Short task - Rewrite only the records starting at the line containing "Click the vertical" and ending at the line containing "Viewport: 1185px width, 1835px height.", with "scrollbar" replaced by "scroll bar" and everything else left as it is.

Some records:
■ ■ ■ ■ ■ ■ ■

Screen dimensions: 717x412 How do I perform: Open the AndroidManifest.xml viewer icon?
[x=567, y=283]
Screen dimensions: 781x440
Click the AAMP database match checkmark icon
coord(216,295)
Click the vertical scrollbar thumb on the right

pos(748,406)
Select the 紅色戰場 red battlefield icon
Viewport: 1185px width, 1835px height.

■ ■ ■ ■ ■ ■ ■

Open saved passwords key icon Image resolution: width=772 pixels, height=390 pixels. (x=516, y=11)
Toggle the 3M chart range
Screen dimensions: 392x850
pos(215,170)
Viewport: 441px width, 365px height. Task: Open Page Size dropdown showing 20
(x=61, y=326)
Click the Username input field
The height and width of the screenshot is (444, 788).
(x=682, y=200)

■ ■ ■ ■ ■ ■ ■

The result -
Click the vertical scroll bar thumb on the right

pos(748,406)
Select the 紅色戰場 red battlefield icon
Viewport: 1185px width, 1835px height.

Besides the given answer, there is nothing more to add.